After that I got into Clone High, but that doesn't have much of a fandom, unfortunately. Then, in August 2006... Well, I'd heard of Homestar Runner, but decided based solely on the name that I didn't want to watch it. I don't know why. But I was reading a bunch of Wikipedia articles and I found one on the Brothers Chaps. Because my mind works in messed up ways, having to think the toons are written by real people made it seem much more attractive to me. So I tried watching it one Thursday when bored.
By Saturday I'd watched most of the content on the site, and felt reading to check out the wiki, which I'd found some time in 2005 when searching for Kids Next Door MSTings. I don't know why it came up then either.
Even though I definitely didn't want to sully Homestar Runner's awesome with bad experiences with the fandom, I succumbed to the temptation to join this forum sometime in September. Soon after, I noticed a typo in the transcript of the newest email, coloring, and decided to make an account and stop editing as an IP. I joined the fanstuff wiki a while afterwards, but didn't edit until I finished the fanfic I was working on in January 2007. I wanted to be a regular at all three places, and... I have been a regular at all three places at some time in the past, right?

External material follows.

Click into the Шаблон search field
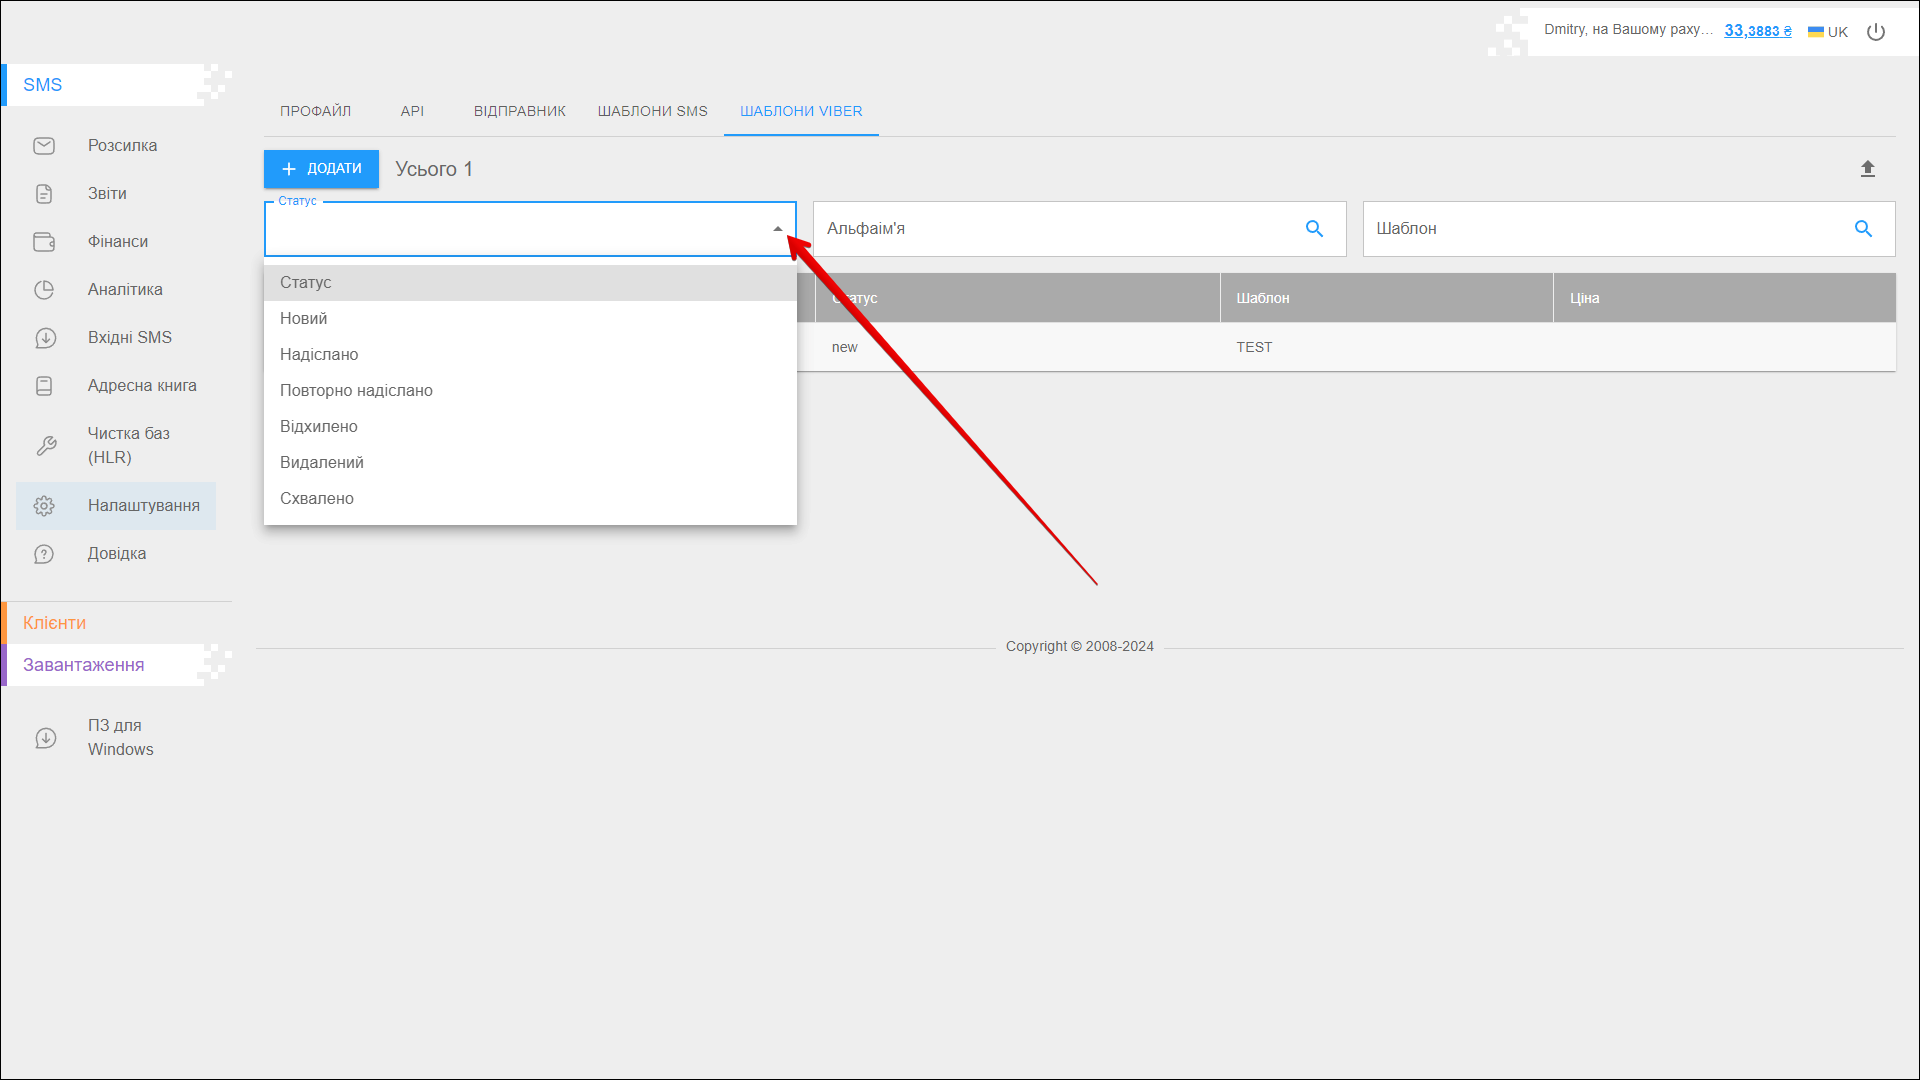Image resolution: width=1920 pixels, height=1080 pixels. [x=1600, y=229]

In early 2007, I was halfway to getting over what happened in the KND fandom, so I tried going back to the forum. It wasn't as good as before, but it was okay for a while, when I got caught up in a war between a mod and this other guy who's been in the fandom forever. The moderation at this point was horrible, and I eventually went into why in a friendslocked post on my LiveJournal, which is friendslocked for a reason. Things haven't changed much since then.
When I realised that going on the forum was just stressing me out, I left again. I tried coming back many times until early this year when I decided to forget about it. So meanwhile, I was writing a lot of fanfiction, and having fun in the Homestar Runner fandom. I got made a sysop on the fanstuff wiki about halfway through 2007. I tried to improve it, but eventually gave up. I got frustrated with the atmosphere on this forum. I regretted not being more active on the knowledge base, and not going on IRC anymore. My neuroses from the KND fandom had begun to go away in October of 2006, and continued to go away during 2007. And right now I'm working on not letting seeing the people involved on LiveJournal or deviantART spoil my day.
There was a popular roleplay on deviantART that freaked me out, which I mention because it really freaked me out. I wrote an alternate ending, which made me feel better and let me get my serious writing fix. It's hard to do serious Homestar Runner fanfiction and make it work.
I have recently become more active on LiveJournal, but I don't know if that's really good for me, so I'm taking a bit of a break. But I might get into this LiveJournal roleplay I applied for a month ago, which would be good because I really miss those KND roleplays. Also, I got made a mod here at the start of the year. The end.
Like I said, you did ask. I know I missed some things out, too. When did it become ten past two in the afternoon?